(Collected data entries)
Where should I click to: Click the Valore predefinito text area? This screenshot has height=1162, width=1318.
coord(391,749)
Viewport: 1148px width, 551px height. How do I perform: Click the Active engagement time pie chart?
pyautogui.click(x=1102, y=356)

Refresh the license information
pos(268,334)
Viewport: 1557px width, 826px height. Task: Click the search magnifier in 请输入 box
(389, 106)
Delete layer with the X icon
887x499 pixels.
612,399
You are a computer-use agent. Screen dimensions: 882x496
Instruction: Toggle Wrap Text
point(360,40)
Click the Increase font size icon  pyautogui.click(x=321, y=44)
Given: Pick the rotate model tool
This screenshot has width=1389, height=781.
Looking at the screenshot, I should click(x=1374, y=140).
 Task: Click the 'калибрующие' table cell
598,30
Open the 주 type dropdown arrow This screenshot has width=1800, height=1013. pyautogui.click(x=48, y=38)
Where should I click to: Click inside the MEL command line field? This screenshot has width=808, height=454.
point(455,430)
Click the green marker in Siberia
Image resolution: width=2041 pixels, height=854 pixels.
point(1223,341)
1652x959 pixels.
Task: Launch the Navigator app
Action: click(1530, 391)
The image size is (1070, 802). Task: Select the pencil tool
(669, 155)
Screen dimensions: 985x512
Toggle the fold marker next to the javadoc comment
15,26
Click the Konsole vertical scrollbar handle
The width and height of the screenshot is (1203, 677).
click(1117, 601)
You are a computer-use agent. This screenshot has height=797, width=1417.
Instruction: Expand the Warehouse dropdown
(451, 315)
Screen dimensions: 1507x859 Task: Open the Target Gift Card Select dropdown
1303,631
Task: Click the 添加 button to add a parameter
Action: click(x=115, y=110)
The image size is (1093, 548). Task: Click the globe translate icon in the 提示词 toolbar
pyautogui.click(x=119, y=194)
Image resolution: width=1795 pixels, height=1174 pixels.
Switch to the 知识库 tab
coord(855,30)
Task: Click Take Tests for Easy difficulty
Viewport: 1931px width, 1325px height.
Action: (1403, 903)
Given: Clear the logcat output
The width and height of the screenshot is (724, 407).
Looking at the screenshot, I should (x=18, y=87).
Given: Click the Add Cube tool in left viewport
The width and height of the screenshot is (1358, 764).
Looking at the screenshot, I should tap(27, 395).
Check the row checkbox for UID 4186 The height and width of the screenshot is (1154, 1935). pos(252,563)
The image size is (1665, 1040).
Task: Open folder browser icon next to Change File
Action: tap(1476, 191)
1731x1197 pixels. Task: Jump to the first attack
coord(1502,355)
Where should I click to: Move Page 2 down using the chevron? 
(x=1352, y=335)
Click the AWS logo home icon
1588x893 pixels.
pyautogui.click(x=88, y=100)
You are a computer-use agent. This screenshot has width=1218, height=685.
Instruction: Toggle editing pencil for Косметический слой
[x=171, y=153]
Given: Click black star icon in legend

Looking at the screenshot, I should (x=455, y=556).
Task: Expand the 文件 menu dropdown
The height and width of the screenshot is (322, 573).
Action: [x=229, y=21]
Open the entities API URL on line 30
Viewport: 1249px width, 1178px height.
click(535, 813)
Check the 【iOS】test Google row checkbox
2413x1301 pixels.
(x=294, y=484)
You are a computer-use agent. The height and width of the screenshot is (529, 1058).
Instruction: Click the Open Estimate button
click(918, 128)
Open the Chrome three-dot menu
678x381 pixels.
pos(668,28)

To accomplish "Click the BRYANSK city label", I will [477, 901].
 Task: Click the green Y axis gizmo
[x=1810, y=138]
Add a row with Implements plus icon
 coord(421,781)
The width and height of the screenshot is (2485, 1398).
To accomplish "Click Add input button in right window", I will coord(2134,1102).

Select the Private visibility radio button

_Task details_. This exercise requires the entries above to be restated exactly.

_Your response_.
Where should I click to: Click the Valore predefinito text area? This screenshot has height=1162, width=1318.
coord(391,749)
Viewport: 1148px width, 551px height. How do I perform: Click the Active engagement time pie chart?
pyautogui.click(x=1102, y=356)

Refresh the license information
pos(268,334)
Viewport: 1557px width, 826px height. Task: Click the search magnifier in 请输入 box
(389, 106)
Delete layer with the X icon
887x499 pixels.
612,399
You are a computer-use agent. Screen dimensions: 882x496
Instruction: Toggle Wrap Text
point(360,40)
Click the Increase font size icon  pyautogui.click(x=321, y=44)
Given: Pick the rotate model tool
This screenshot has width=1389, height=781.
Looking at the screenshot, I should click(x=1374, y=140).
 Task: Click the 'калибрующие' table cell
598,30
Open the 주 type dropdown arrow This screenshot has width=1800, height=1013. pyautogui.click(x=48, y=38)
Where should I click to: Click inside the MEL command line field? This screenshot has width=808, height=454.
point(455,430)
Click the green marker in Siberia
Image resolution: width=2041 pixels, height=854 pixels.
point(1223,341)
1652x959 pixels.
Task: Launch the Navigator app
Action: click(1530, 391)
The image size is (1070, 802). Task: Select the pencil tool
(669, 155)
Screen dimensions: 985x512
Toggle the fold marker next to the javadoc comment
15,26
Click the Konsole vertical scrollbar handle
The width and height of the screenshot is (1203, 677).
click(1117, 601)
You are a computer-use agent. This screenshot has height=797, width=1417.
Instruction: Expand the Warehouse dropdown
(451, 315)
Screen dimensions: 1507x859 Task: Open the Target Gift Card Select dropdown
1303,631
Task: Click the 添加 button to add a parameter
Action: click(x=115, y=110)
The image size is (1093, 548). Task: Click the globe translate icon in the 提示词 toolbar
pyautogui.click(x=119, y=194)
Image resolution: width=1795 pixels, height=1174 pixels.
Switch to the 知识库 tab
coord(855,30)
Task: Click Take Tests for Easy difficulty
Viewport: 1931px width, 1325px height.
Action: (1403, 903)
Given: Clear the logcat output
The width and height of the screenshot is (724, 407).
Looking at the screenshot, I should (x=18, y=87).
Given: Click the Add Cube tool in left viewport
The width and height of the screenshot is (1358, 764).
Looking at the screenshot, I should tap(27, 395).
Check the row checkbox for UID 4186 The height and width of the screenshot is (1154, 1935). pos(252,563)
The image size is (1665, 1040).
Task: Open folder browser icon next to Change File
Action: tap(1476, 191)
1731x1197 pixels. Task: Jump to the first attack
coord(1502,355)
Where should I click to: Move Page 2 down using the chevron? 
(x=1352, y=335)
Click the AWS logo home icon
1588x893 pixels.
pyautogui.click(x=88, y=100)
You are a computer-use agent. This screenshot has width=1218, height=685.
Instruction: Toggle editing pencil for Косметический слой
[x=171, y=153]
Given: Click black star icon in legend

Looking at the screenshot, I should (x=455, y=556).
Task: Expand the 文件 menu dropdown
The height and width of the screenshot is (322, 573).
Action: [x=229, y=21]
Open the entities API URL on line 30
Viewport: 1249px width, 1178px height.
click(535, 813)
Check the 【iOS】test Google row checkbox
2413x1301 pixels.
(x=294, y=484)
You are a computer-use agent. The height and width of the screenshot is (529, 1058).
Instruction: Click the Open Estimate button
click(918, 128)
Open the Chrome three-dot menu
678x381 pixels.
pos(668,28)

To accomplish "Click the BRYANSK city label", I will [477, 901].
 Task: Click the green Y axis gizmo
[x=1810, y=138]
Add a row with Implements plus icon
 coord(421,781)
The width and height of the screenshot is (2485, 1398).
To accomplish "Click Add input button in right window", I will coord(2134,1102).

Select the Private visibility radio button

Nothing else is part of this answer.